I have a pretty terrible memory. I constantly forget where I left my phone, and I couldn't tell you what I ate for breakfast the day before yesterday. When friends bring up something we did together in 2017, I'll frequently blurt with surprise, "wait, we did?" But if you asked me to recite the opening lines of E.B. White's short story "Once More to the Lake," I could do it without blinking. By some strange alchemy, that passage, which I read obsessively before one high school English exam, remains branded in my mind a whole decade later.

But hold your applause. While this feat amazes me, it would have been normal — expected, even — for many people in almost every culture throughout human history. Even as recently as half a century ago, schoolchildren as young as 8 would be expected to memorize as many as 40 lines of poetry. But today, the recitation of literature is something so unexpected that it can dazzle a room and provoke rosy recollections of relatives who knew "Kubla Khan" by heart. For all the value we still place on literary recitations, it would seem that they have almost melted away.

::::::

● **Short task A**: Reproduce the passage on memorizing literature from "I have a pretty" up to and including "whole decade later.".
● **Short task B**: Resume the essay on memory and literary recitation, starting after its last sentence.
The rows have no connection to the passage on memorizing literature.

::::::

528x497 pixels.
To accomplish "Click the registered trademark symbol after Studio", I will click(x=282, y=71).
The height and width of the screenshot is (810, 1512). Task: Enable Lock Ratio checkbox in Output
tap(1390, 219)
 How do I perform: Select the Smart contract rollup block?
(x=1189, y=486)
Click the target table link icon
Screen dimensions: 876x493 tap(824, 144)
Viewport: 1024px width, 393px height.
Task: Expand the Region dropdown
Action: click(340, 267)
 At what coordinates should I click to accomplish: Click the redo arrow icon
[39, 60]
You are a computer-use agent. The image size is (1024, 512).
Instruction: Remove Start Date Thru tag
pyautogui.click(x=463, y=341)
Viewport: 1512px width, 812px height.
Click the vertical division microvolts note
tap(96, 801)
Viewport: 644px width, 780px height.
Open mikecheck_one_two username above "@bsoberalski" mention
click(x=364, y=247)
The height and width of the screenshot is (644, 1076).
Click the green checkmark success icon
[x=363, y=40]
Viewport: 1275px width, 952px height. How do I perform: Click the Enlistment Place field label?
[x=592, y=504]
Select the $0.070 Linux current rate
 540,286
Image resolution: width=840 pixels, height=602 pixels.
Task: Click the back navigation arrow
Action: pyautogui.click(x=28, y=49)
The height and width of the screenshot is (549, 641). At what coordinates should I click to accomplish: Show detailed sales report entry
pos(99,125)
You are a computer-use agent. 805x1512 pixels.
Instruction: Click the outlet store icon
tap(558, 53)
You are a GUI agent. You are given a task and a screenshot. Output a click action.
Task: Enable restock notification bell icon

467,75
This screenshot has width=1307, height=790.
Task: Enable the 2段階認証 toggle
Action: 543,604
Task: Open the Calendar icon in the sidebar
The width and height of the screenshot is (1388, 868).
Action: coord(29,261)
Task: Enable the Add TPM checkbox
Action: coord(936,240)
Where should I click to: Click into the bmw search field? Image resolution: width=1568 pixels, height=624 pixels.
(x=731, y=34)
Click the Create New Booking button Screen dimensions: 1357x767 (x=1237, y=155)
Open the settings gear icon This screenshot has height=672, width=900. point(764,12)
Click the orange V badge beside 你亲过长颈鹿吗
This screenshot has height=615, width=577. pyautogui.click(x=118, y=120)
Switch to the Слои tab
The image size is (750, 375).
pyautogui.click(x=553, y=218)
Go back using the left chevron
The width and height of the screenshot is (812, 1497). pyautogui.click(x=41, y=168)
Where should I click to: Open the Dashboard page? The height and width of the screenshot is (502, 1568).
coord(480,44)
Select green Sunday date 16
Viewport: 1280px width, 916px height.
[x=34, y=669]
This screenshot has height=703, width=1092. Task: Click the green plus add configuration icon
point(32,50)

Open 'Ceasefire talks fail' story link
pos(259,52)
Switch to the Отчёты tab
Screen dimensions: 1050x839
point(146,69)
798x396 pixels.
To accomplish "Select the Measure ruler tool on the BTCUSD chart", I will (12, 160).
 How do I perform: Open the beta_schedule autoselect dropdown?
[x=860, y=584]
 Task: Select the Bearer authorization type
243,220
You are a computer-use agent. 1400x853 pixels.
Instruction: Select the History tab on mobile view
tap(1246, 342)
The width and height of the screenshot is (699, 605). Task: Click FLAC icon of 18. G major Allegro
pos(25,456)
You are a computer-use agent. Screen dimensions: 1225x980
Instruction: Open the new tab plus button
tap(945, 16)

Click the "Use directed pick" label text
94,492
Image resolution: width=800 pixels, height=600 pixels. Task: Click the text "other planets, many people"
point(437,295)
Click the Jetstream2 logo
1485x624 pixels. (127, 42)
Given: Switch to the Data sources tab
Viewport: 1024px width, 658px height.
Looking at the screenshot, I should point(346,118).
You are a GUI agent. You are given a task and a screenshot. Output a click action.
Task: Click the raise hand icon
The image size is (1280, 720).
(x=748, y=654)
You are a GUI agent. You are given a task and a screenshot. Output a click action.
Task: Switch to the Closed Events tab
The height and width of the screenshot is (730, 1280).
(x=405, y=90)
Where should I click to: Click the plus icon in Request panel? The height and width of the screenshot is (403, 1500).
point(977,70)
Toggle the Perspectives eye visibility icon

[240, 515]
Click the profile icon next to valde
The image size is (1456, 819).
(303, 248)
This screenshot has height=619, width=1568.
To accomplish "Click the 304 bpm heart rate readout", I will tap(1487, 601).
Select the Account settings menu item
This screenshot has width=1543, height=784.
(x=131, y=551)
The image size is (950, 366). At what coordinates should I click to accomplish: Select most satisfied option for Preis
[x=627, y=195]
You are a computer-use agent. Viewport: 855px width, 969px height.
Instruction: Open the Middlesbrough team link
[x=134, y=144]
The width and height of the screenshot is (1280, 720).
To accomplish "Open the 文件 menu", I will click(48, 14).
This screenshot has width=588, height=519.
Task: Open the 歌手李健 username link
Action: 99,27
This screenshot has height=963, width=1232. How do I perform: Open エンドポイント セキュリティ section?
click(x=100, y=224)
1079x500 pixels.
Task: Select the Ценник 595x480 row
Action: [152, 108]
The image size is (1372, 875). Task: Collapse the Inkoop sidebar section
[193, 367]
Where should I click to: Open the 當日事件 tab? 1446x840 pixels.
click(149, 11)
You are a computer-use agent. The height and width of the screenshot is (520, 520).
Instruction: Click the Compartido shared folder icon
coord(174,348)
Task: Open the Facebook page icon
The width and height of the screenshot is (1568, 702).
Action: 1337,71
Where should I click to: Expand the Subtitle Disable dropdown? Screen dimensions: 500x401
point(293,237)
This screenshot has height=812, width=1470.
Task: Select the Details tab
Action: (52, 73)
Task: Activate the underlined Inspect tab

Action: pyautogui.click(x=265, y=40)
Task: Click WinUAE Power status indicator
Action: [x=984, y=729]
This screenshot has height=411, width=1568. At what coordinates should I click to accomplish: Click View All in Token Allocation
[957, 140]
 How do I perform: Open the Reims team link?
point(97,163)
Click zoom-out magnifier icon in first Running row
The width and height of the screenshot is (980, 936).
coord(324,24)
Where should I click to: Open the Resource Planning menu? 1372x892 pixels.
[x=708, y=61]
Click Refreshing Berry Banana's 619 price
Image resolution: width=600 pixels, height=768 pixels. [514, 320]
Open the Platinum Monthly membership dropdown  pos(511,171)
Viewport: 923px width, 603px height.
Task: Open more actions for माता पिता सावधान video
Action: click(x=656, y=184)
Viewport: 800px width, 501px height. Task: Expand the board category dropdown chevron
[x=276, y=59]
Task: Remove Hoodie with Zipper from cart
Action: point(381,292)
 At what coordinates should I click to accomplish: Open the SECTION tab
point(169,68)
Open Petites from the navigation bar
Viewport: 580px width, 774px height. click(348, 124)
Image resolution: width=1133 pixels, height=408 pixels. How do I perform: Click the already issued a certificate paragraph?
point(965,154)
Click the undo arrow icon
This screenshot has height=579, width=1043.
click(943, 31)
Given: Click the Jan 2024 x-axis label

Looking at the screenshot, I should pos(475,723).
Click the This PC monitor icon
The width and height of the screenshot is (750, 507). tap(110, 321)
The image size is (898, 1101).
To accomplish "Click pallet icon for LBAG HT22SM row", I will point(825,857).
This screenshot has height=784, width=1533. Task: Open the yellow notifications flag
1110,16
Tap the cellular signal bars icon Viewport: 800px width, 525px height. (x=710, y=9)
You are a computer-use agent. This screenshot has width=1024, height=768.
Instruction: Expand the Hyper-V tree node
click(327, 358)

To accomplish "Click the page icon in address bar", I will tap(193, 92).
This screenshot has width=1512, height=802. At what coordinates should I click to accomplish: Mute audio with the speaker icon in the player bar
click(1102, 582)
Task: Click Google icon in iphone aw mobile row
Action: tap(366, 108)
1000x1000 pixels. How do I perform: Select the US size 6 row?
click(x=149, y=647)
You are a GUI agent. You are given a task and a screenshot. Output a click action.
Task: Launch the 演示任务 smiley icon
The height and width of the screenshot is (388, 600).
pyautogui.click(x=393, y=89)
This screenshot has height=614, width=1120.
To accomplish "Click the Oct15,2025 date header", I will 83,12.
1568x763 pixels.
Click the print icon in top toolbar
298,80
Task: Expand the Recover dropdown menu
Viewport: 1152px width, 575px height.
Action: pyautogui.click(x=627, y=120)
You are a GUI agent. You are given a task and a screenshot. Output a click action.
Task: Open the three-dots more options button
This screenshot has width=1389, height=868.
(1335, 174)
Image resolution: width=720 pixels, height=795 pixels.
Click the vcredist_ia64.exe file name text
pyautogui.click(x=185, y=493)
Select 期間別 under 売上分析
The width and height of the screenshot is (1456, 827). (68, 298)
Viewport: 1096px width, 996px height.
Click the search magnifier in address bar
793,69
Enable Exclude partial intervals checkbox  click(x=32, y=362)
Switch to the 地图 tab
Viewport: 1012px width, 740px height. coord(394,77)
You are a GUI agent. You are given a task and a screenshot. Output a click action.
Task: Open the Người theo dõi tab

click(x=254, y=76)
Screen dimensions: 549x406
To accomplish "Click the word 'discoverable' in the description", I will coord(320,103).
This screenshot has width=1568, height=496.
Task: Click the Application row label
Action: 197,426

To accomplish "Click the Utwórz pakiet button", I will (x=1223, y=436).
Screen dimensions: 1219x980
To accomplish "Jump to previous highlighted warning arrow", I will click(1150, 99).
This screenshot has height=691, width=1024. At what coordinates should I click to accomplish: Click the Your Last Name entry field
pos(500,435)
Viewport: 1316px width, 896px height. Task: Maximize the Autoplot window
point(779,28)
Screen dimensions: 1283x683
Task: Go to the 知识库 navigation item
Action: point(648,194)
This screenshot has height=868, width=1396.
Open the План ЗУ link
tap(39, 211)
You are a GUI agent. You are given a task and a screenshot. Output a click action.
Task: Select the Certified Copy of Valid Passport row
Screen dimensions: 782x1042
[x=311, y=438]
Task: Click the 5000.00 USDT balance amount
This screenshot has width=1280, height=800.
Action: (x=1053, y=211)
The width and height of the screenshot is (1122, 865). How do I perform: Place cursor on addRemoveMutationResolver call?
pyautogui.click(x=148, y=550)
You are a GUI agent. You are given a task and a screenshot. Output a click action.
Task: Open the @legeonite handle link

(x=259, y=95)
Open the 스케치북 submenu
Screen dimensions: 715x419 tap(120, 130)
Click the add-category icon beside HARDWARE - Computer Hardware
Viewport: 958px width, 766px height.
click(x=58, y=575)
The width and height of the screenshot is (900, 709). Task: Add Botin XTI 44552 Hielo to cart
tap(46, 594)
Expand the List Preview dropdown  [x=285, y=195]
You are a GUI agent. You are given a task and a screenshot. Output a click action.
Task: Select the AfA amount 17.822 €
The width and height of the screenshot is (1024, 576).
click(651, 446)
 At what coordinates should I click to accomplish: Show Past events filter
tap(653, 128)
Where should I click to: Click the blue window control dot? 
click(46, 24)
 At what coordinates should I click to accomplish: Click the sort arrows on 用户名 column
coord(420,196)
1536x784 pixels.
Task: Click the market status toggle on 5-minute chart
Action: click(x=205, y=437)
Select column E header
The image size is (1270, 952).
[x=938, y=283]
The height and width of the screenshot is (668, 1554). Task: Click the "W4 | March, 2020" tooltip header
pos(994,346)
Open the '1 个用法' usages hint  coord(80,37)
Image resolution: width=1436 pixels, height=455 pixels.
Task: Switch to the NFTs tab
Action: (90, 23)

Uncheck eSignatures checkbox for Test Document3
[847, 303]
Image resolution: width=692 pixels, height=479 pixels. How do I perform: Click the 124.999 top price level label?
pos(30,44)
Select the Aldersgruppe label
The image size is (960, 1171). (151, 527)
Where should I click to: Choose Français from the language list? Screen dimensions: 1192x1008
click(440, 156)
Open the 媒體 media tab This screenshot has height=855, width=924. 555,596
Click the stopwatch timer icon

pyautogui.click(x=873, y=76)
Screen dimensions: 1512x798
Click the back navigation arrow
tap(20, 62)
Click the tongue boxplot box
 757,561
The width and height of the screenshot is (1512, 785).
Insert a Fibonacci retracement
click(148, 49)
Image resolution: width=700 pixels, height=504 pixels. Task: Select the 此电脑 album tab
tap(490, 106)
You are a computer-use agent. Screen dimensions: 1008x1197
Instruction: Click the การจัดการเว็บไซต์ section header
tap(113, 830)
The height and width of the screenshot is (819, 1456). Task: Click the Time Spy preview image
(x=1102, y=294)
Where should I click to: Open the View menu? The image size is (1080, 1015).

::::::

● **Written answer A**:
I have a pretty terrible memory. I constantly forget where I left my phone, and I couldn't tell you what I ate for breakfast the day before yesterday. When friends bring up something we did together in 2017, I'll frequently blurt with surprise, "wait, we did?" But if you asked me to recite the opening lines of E.B. White's short story "Once More to the Lake," I could do it without blinking. By some strange alchemy, that passage, which I read obsessively before one high school English exam, remains branded in my mind a whole decade later.

● **Written answer B**:
Before every smidgen of knowledge was a mere Google search away, it was customary for students to memorize great works, from poems to famous political speeches to religious passages. In antiquity, "there were elaborate mnemotechnic ways of memorizing speeches," explained Katharina Volk, the director of undergraduate Classics studies at Columbia University, citing the method of Ioci and Ars Memorativa. It was also customary to memorize far more prosaic works: In the U.S. and U.K. in the 19th century, "memorization was the default learning technique across the whole curriculum," said Catherine Robson, the author of Heart Beats: Everyday Life and the Memorized Poem. "To learn your lesson was to learn the passage in the textbook about the geography of Iowa. When it was your turn to be examined by the teacher, in the U.S. system you would go up to the recitation bench and you would recite that paragraph."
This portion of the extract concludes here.